January 23, 2018
This collaborative public-private research initiative, launched in April 2015 by The Henry M. Jackson Foundation for the Advancement of Military Medicine, Inc. (HJF), follows a cohort of veterans over the first three years of their transition from military to civilian life. The TVMI Study generates novel information about veterans’ experiences transitioning from military to civilian life and examines how components of programs they use to assist with their transitions correlate with long-term well-being outcomes across multiple domains. This work will help identify at-risk veterans during the transition process, allowing the Department of Defense, Department of Veterans Affairs, philanthropy, and civilian communities to more effectively target their transition assistance efforts.
The research team administers surveys at six-month intervals (Waves 1-6) over a three-year period. Each survey records participant well-being across four domains: health (mental and physical), vocation (education and career), finances, and social relationships. Participants also identify any transition assistance programs they used. Following each assessment, the research team identifies changes in well-being across various demographic groups, analyzes transition assistance programs identified to distill them into their common components, and examines links between common program components used and well-being outcomes.
“This study is the first of its kind to examine the transition of both active duty and reserve veterans from their military career into their civilian lives,” said Joseph Caravalho, Jr., M.D., HJF’s president and CEO. “We look forward to exploring what data results from the Wave 3 halfway mark.”
In the fall of 2016, a cohort of 9,566 veterans was successfully recruited from a representative sample of nearly 50,000 transitioning veterans who were identified in a federal database when they were within 0-90 days of separating from military service. The cohort is representative of the entire recently transitioned population of veterans—more than 1,500 from each service and greater than 1,200 reserve members who transitioned from activated status. Waves 2 and 3 of the study closed with 7,200 of the initial 9,566 study participants completing both survey waves.
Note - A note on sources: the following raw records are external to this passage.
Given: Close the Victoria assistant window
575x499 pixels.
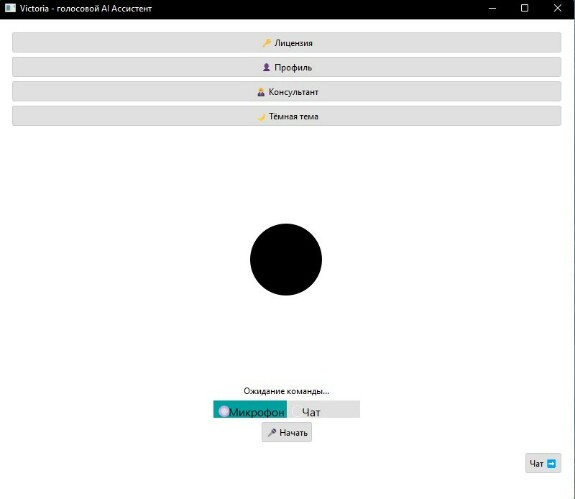Looking at the screenshot, I should tap(557, 8).
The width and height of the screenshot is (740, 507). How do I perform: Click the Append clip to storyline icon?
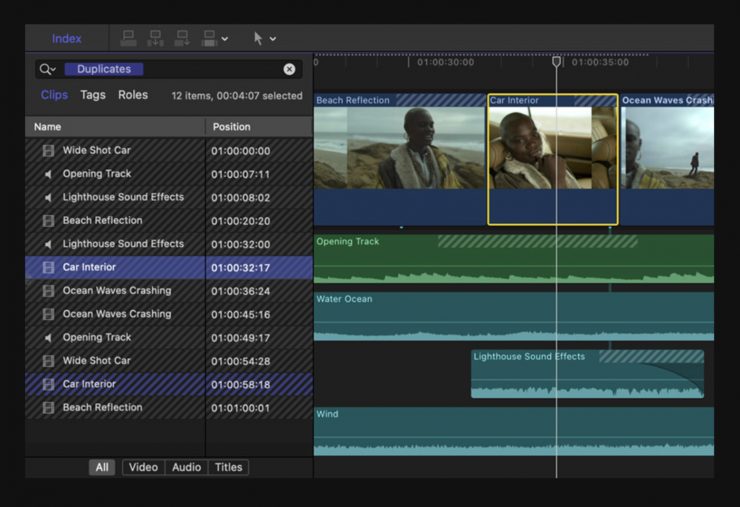[x=182, y=38]
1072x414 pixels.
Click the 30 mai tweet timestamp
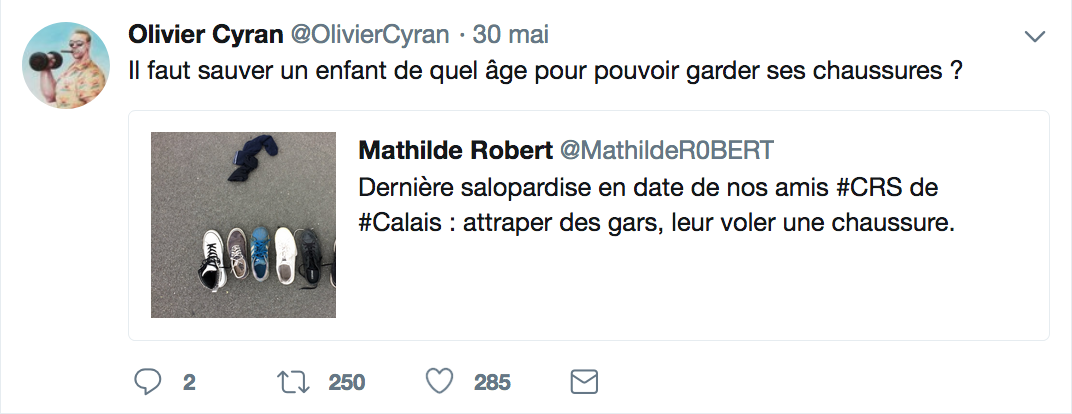click(x=511, y=35)
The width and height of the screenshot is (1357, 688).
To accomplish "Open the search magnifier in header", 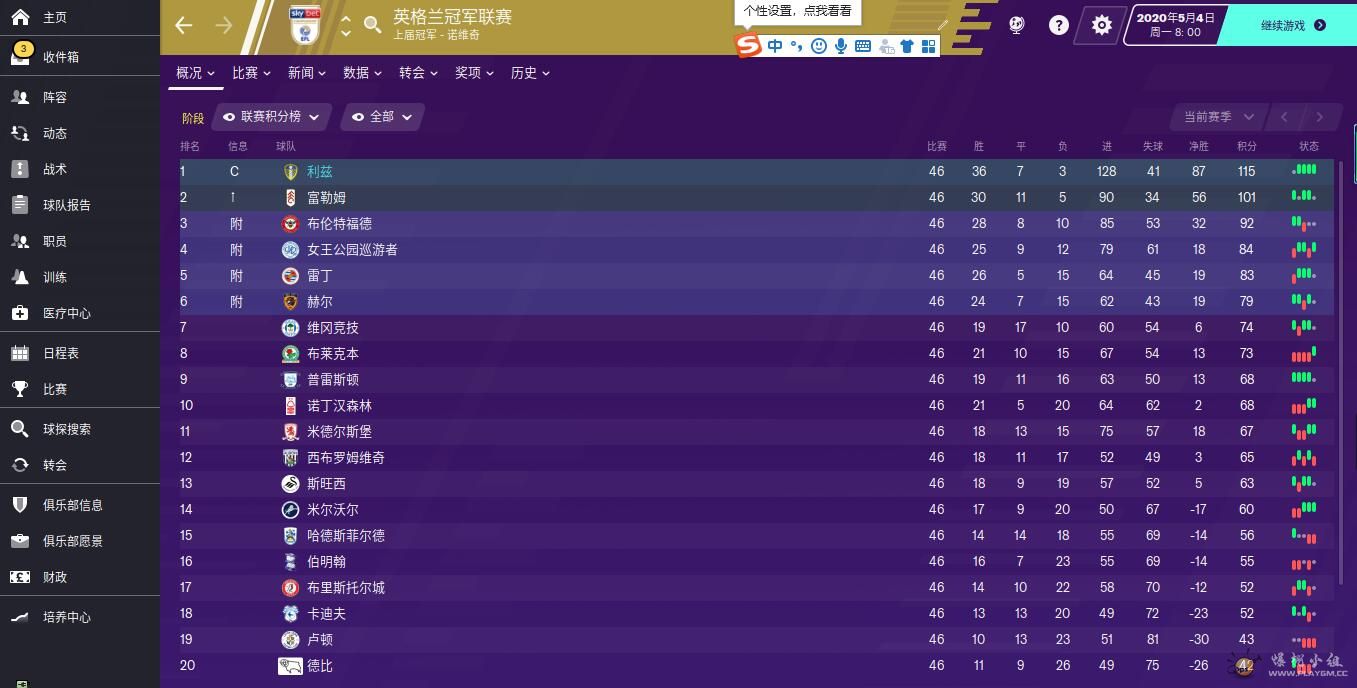I will click(x=373, y=25).
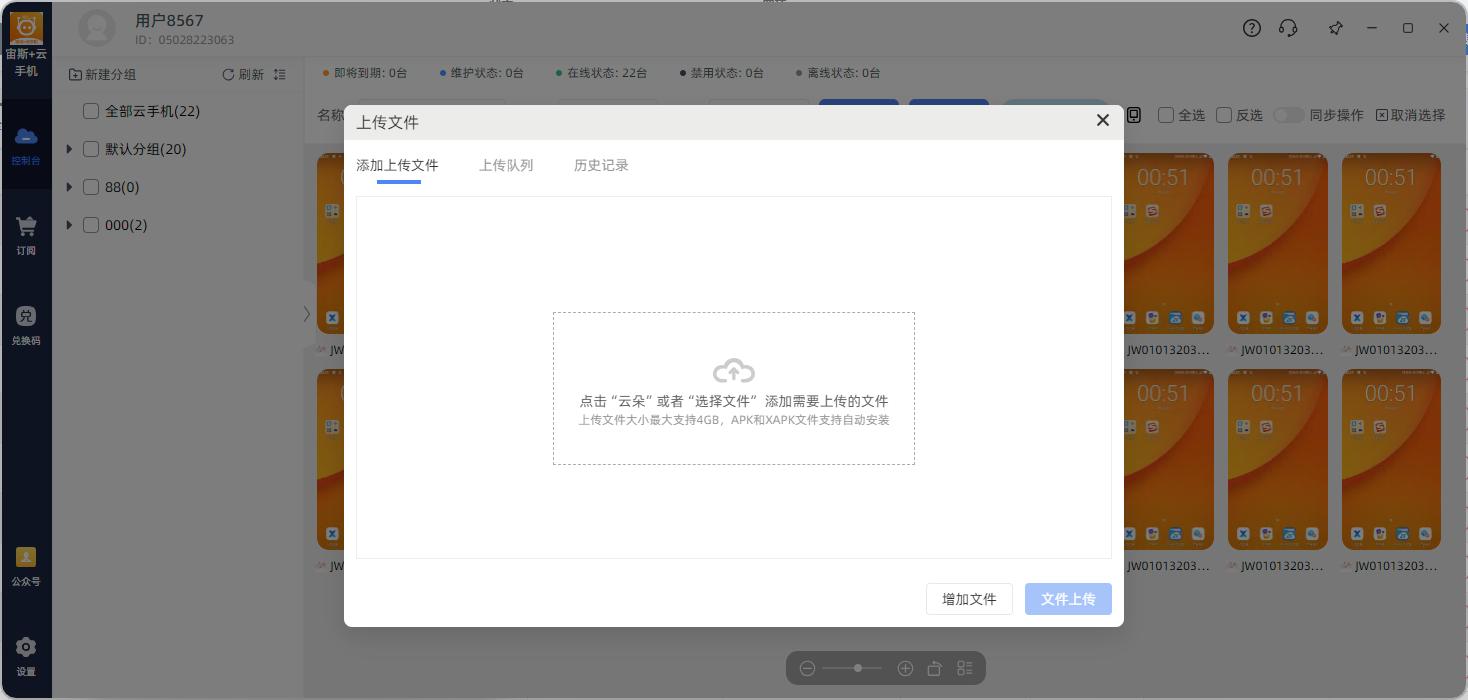Open the 兑换码 redeem code icon
Screen dimensions: 1468x700
point(26,316)
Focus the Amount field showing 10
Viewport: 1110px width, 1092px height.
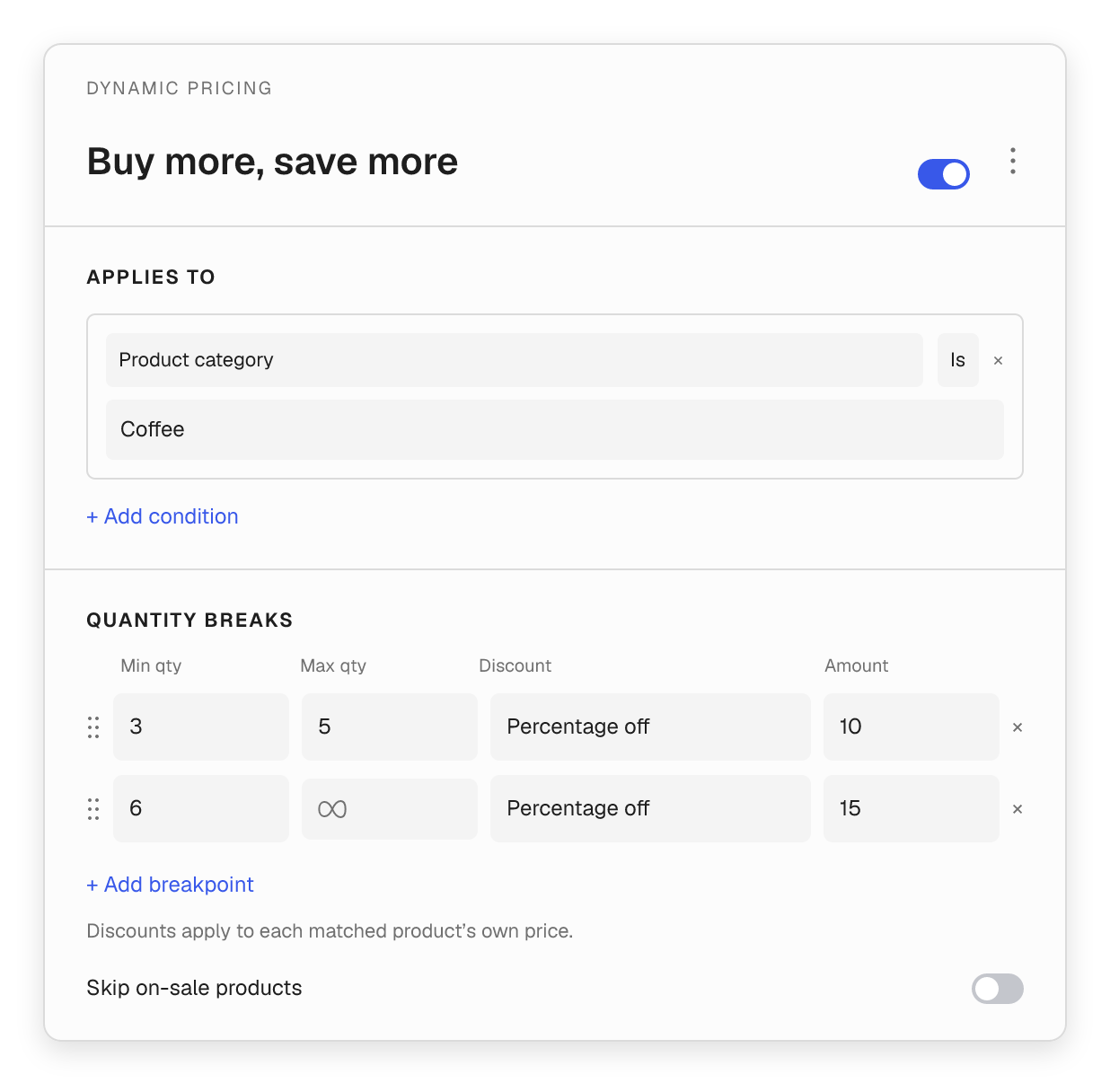[x=912, y=727]
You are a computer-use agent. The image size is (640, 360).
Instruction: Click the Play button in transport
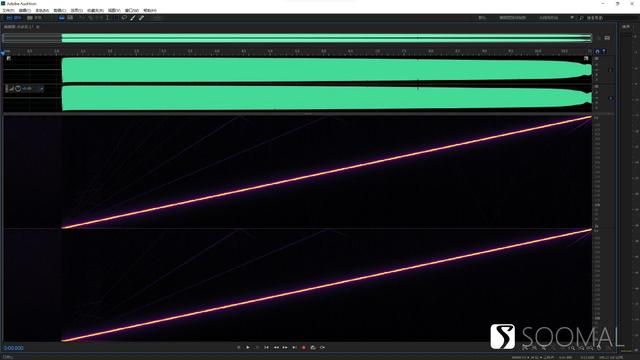click(x=248, y=347)
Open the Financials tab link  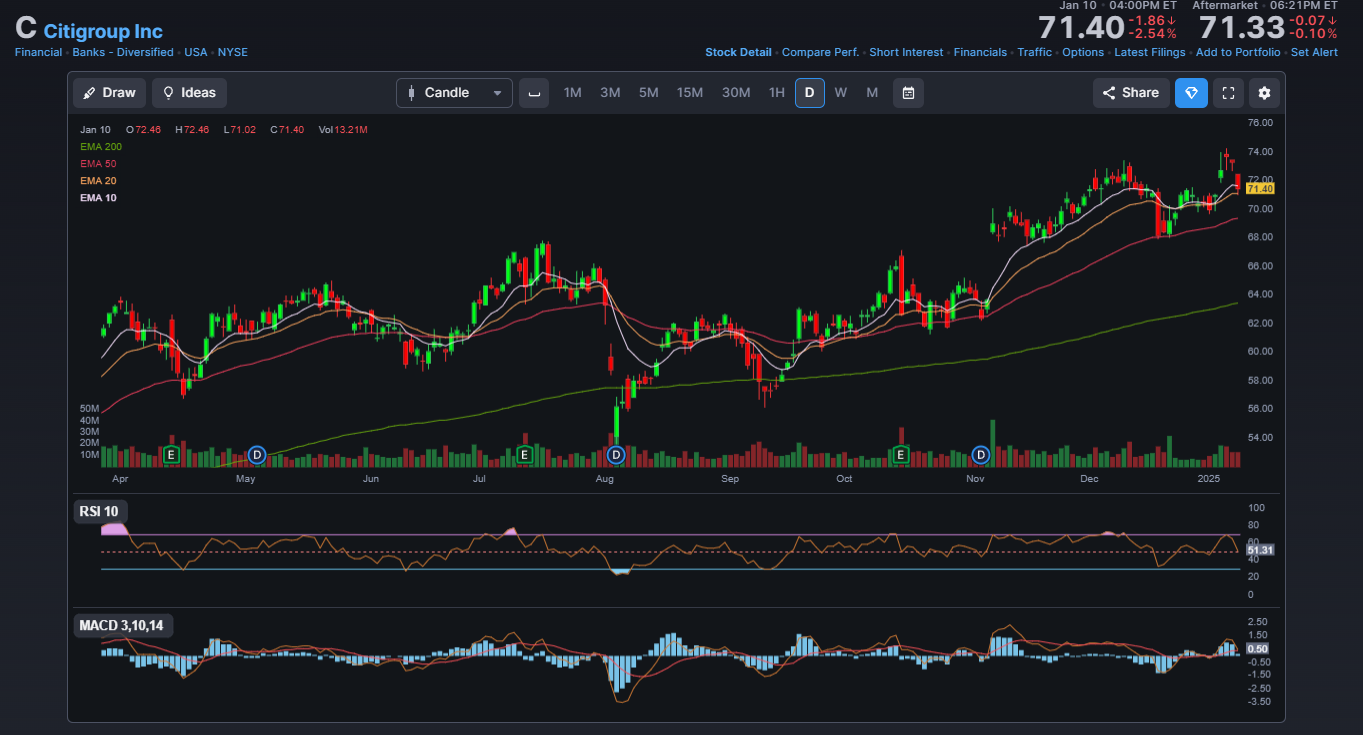pyautogui.click(x=980, y=52)
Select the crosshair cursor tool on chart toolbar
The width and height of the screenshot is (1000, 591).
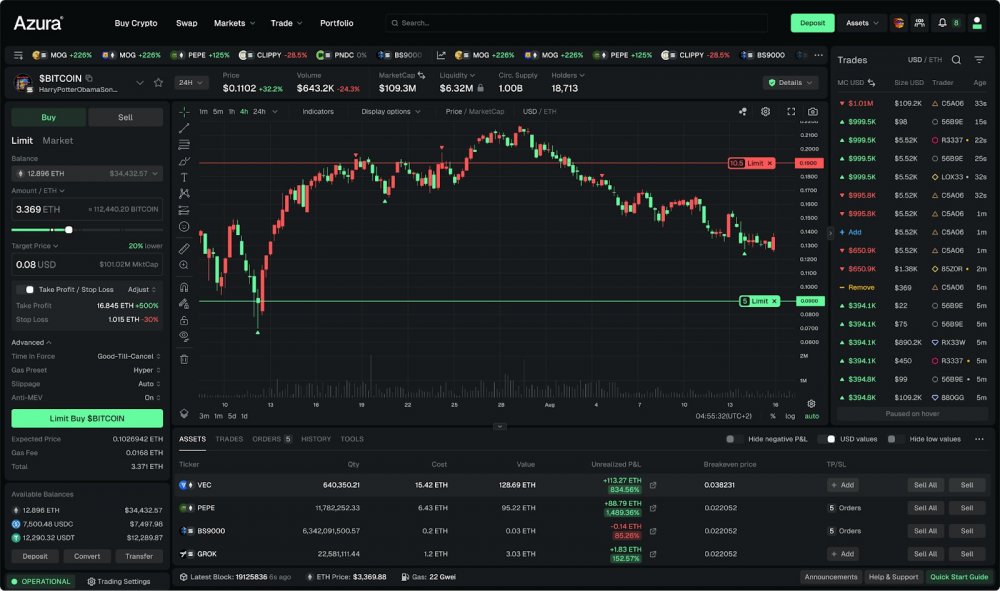(184, 114)
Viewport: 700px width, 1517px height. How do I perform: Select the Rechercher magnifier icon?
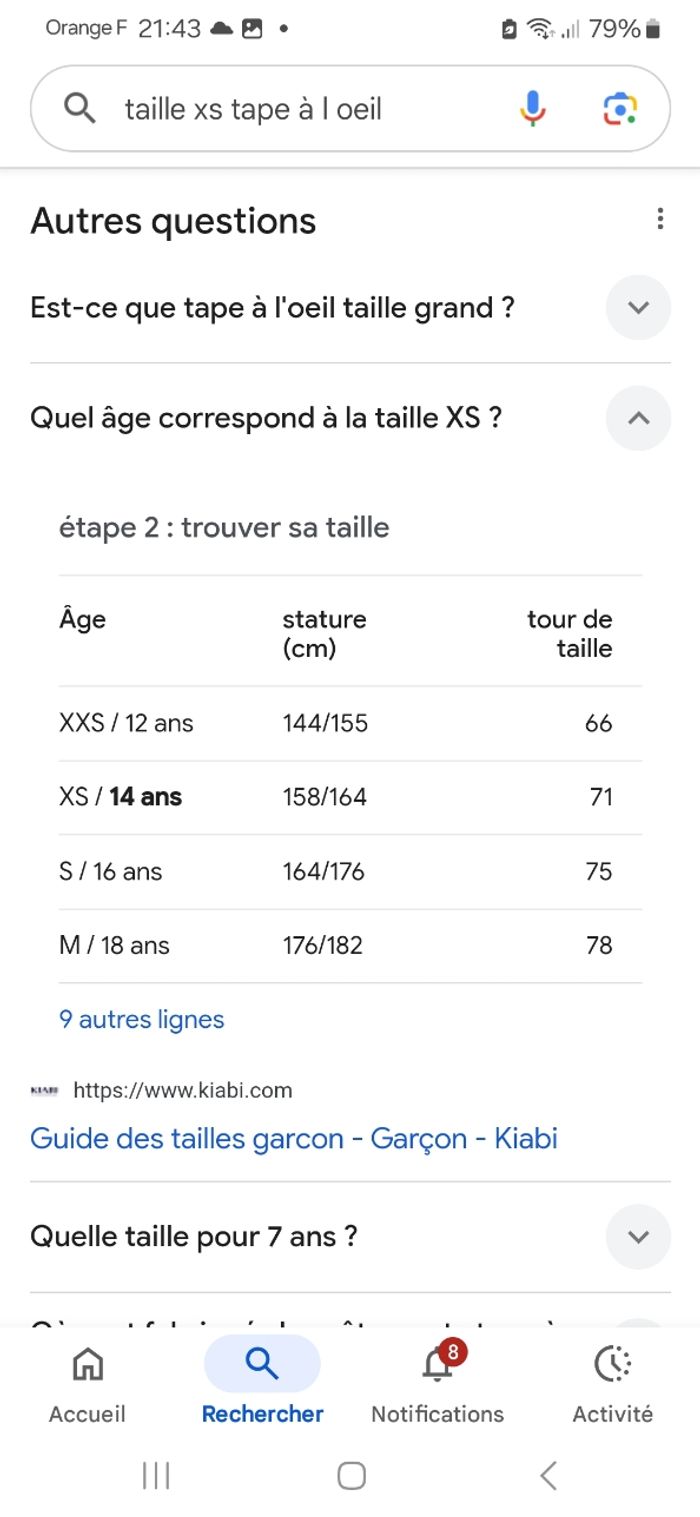(261, 1363)
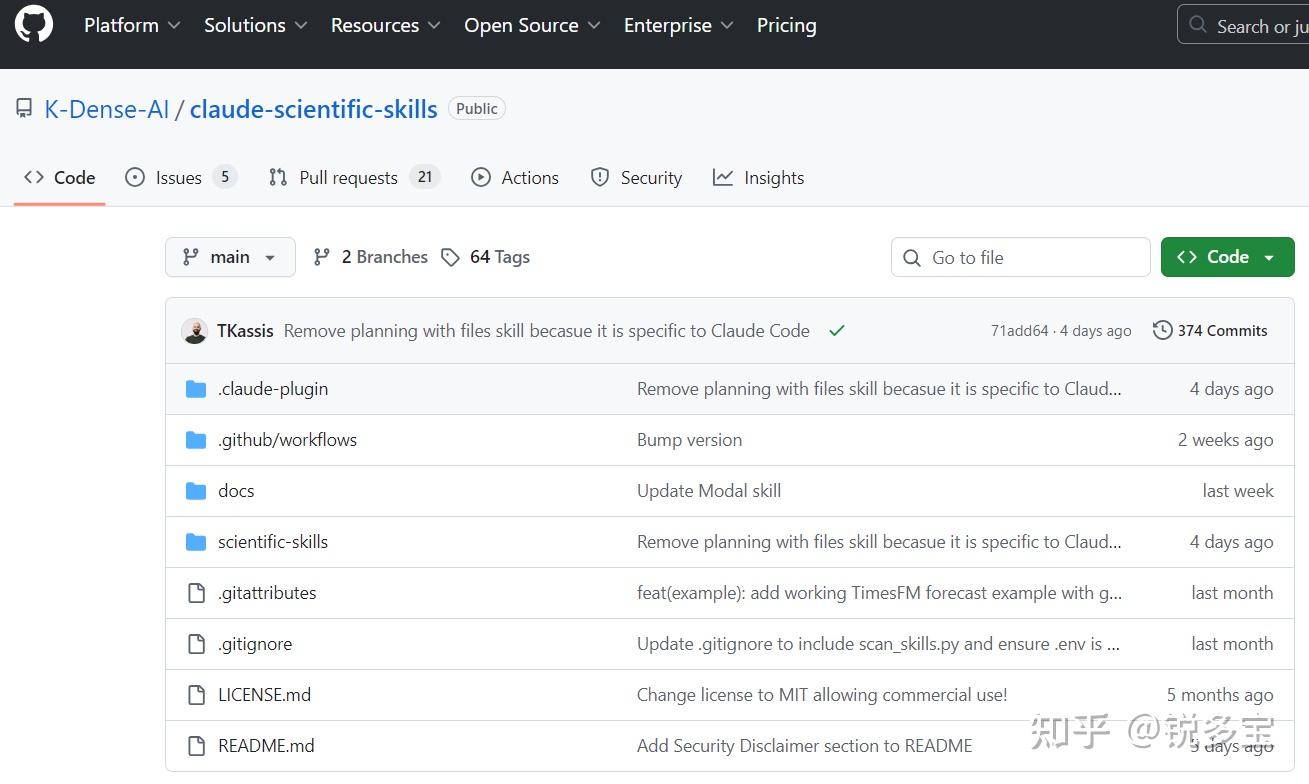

The TVMI Study is producing: (1) a validated well-being measures instrument; (2) a menu of common program components shown by the evidence to drive successful veteran outcomes across multiple well-being domains; and (3) a de-identified dataset that can be used by others to better understand veteran well-being and program use along the transition continuum.
The TVMI Study is publicly and privately funded by Prudential; Wounded Warrior Project; Veterans Health Administration Office of Research and Development; Walmart Foundation; Robert R. McCormick Foundation; Schultz Family Foundation; Lockheed Martin Corporation; Health Net Federal Services; Bob Woodruff Foundation; Marge and Phil Odeen; Northrop Grumman; The Heinz Endowments; National Endowment for the Humanities; and HJF.